• [Problem to work on]
In the records below, find the line containing "The width and" and the line containing "Collapse the header banner chevron"; please repeat exactly the lines from one to the other, both included, and nothing more.

• [Extracted entries]
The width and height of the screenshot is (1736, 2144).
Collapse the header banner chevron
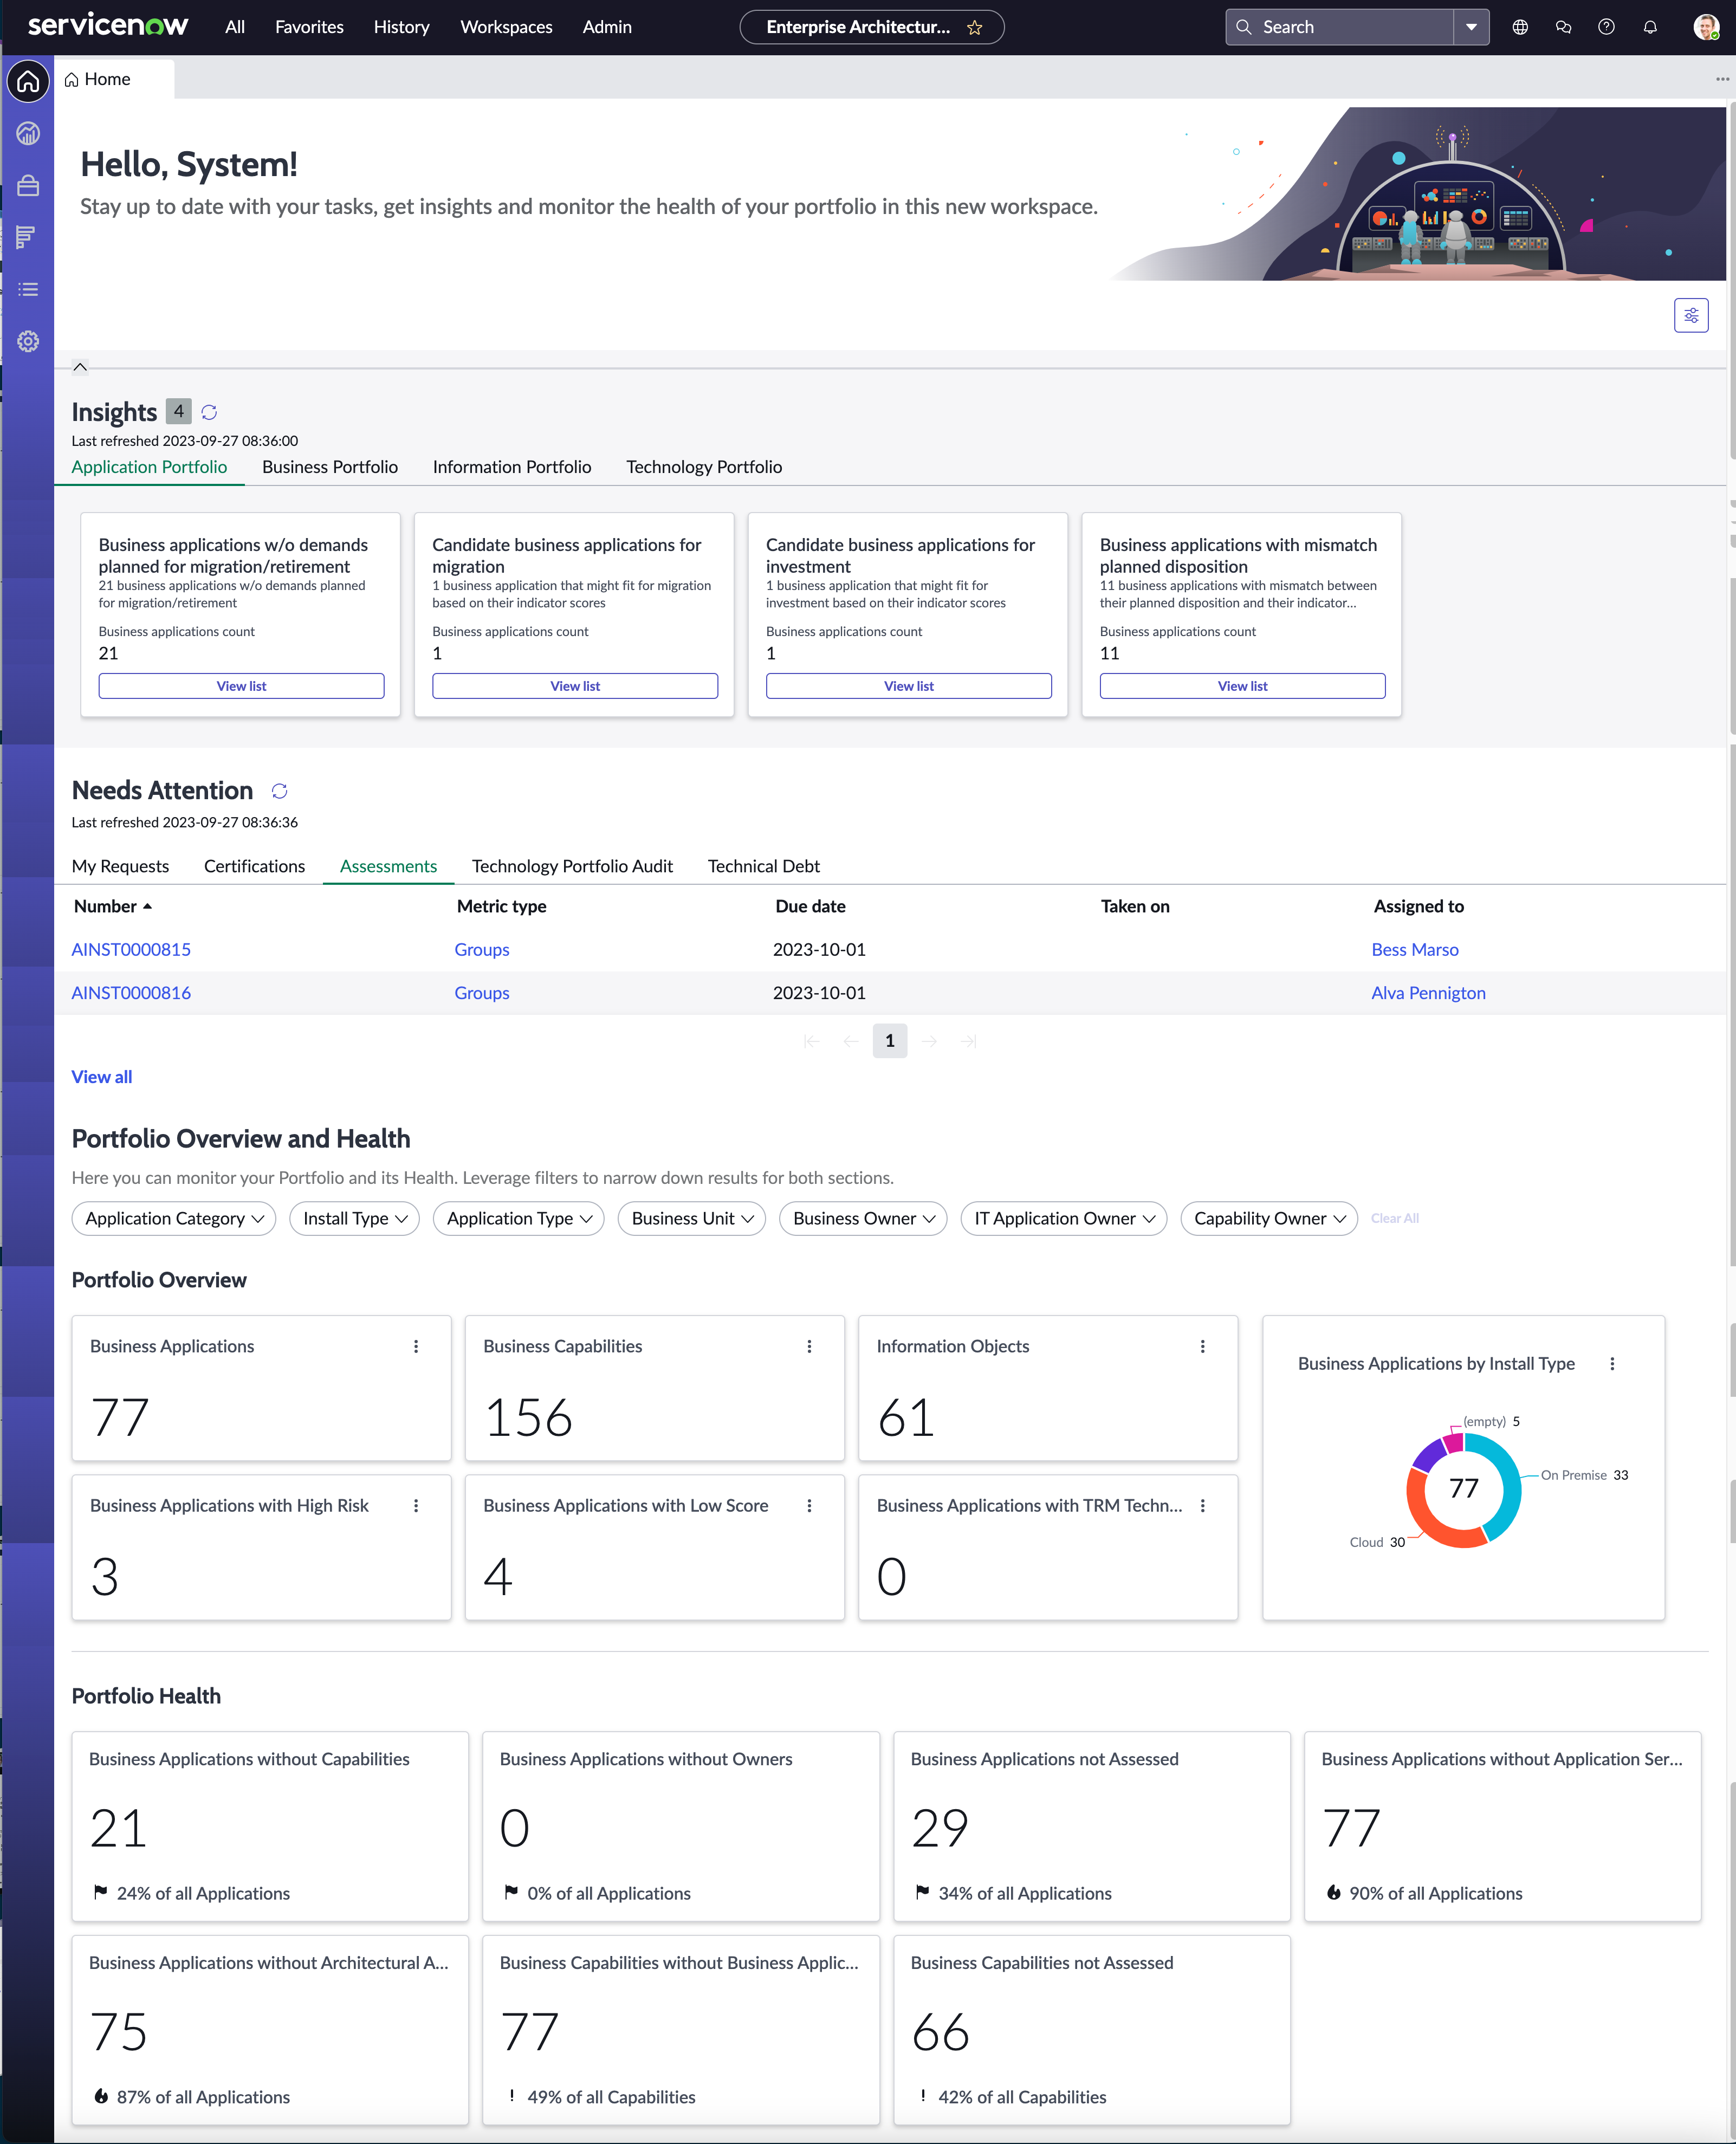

---

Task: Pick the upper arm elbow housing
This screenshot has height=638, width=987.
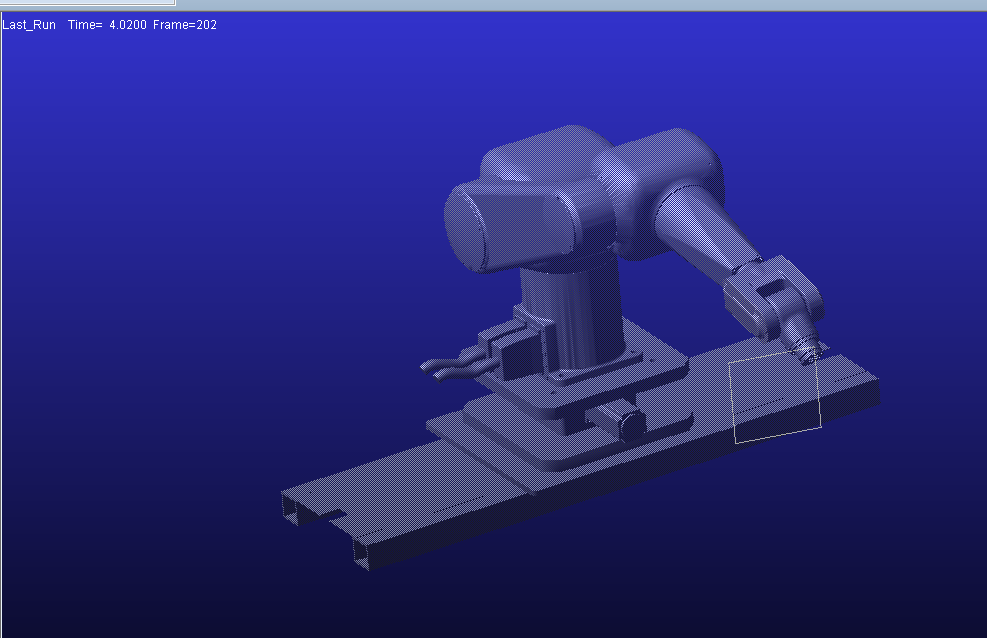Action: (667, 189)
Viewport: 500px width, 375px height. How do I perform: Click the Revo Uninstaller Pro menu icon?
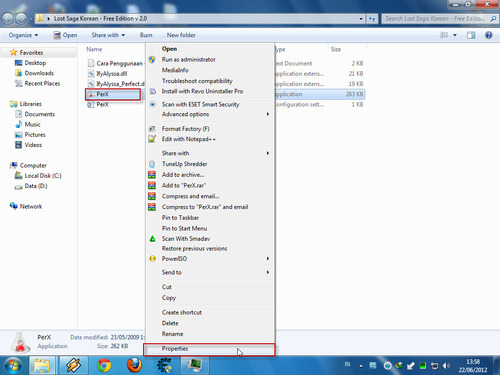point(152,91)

• [Exercise answer]
The width and height of the screenshot is (1736, 2144).
Collapse the header banner chevron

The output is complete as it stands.